• Data under study
· · ·

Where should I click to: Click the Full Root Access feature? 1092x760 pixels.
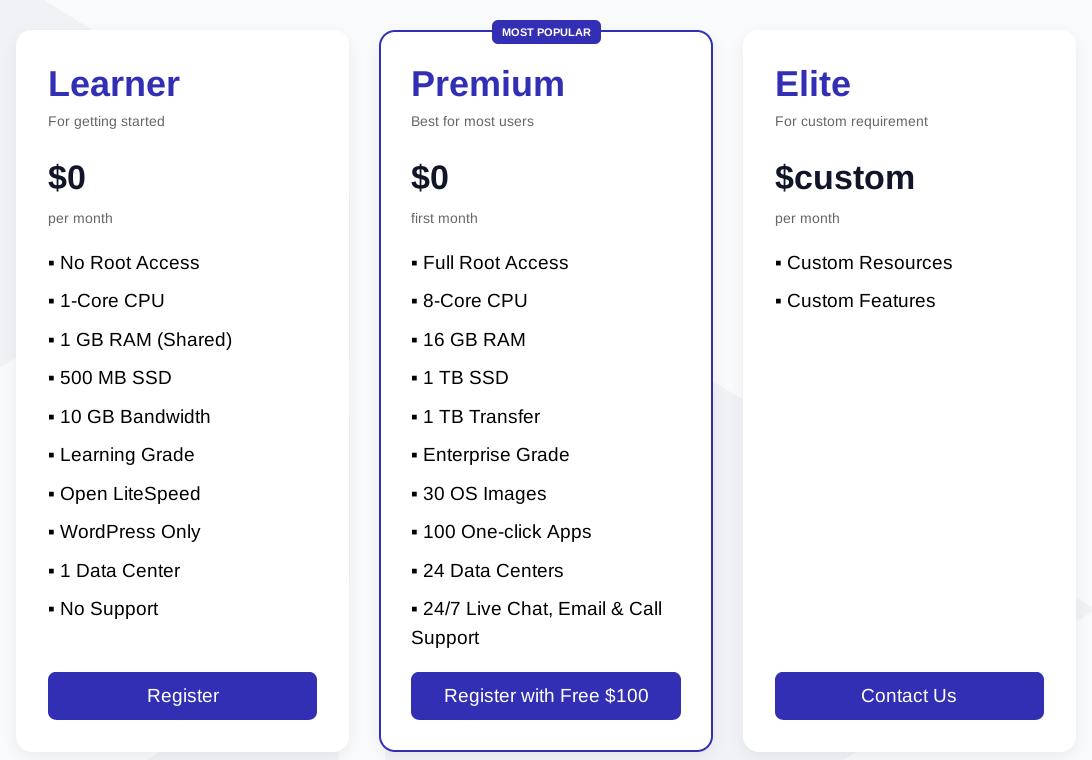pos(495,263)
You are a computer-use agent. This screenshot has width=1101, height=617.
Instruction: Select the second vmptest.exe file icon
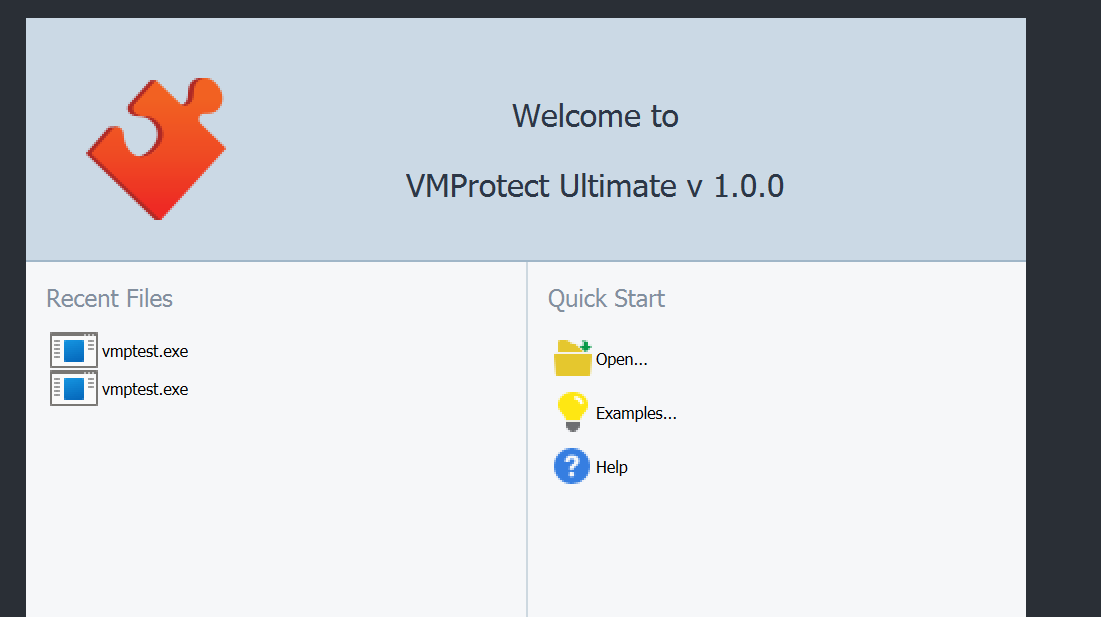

· · ·

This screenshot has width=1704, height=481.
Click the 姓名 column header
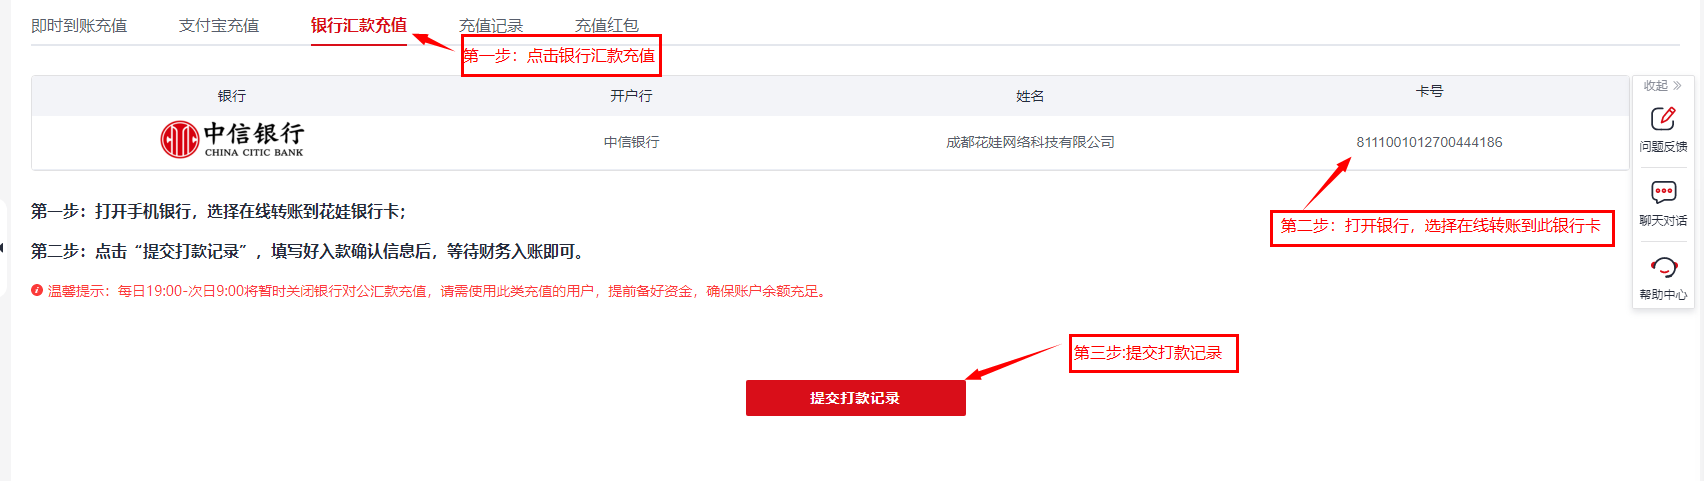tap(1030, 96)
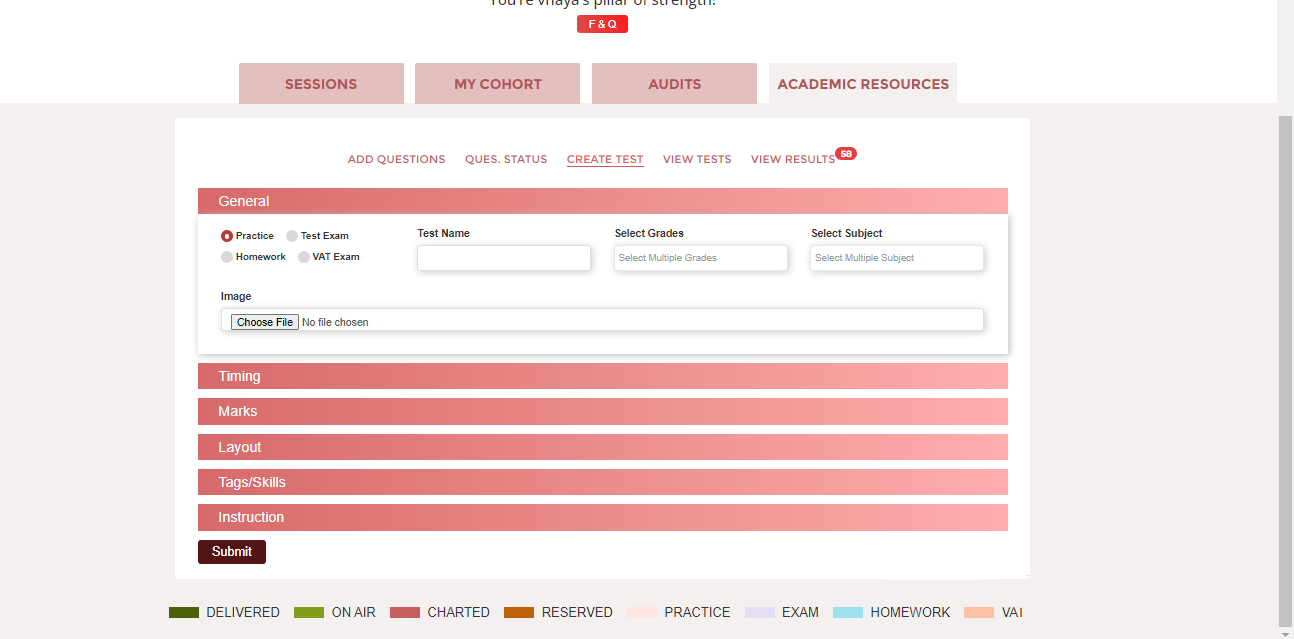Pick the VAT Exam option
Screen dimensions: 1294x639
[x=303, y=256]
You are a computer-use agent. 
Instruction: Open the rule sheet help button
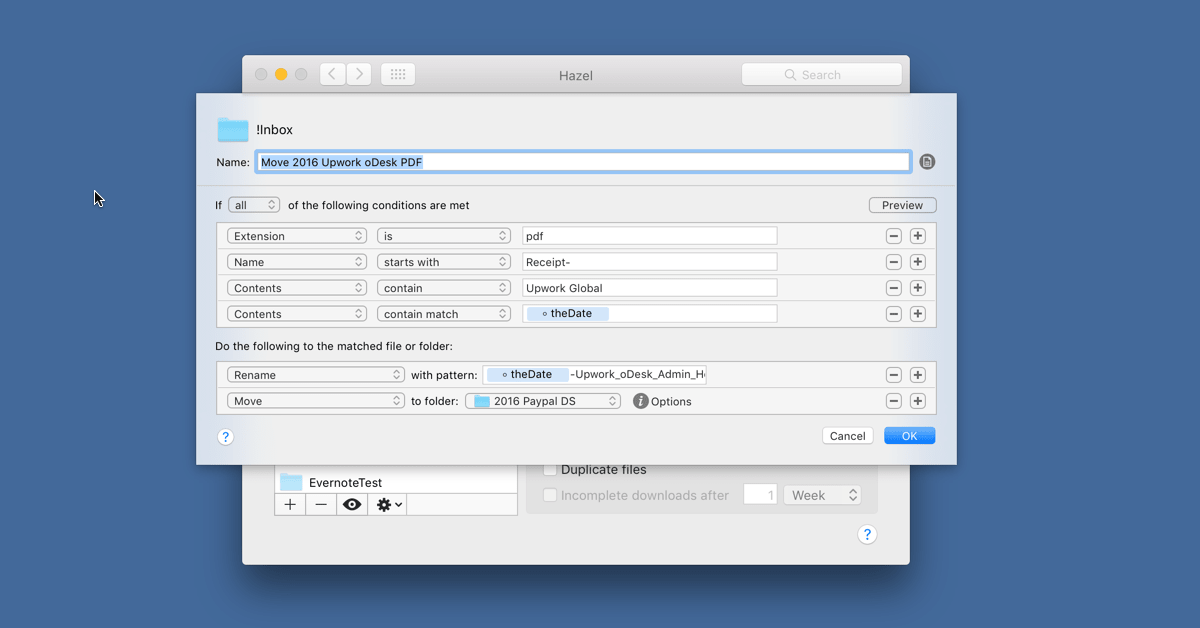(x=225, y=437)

· · ·

• Work required
Copy word for word the lines above, starting at the line containing "Where should I" and ending at the line containing "Instruction: Select the", inclusive, with no pictures.

• Written reply
Where should I click to: Click the Full Root Access feature? 1092x760 pixels.
pos(495,263)
You are a computer-use agent. This screenshot has width=1101, height=617.
Instruction: Select the second vmptest.exe file icon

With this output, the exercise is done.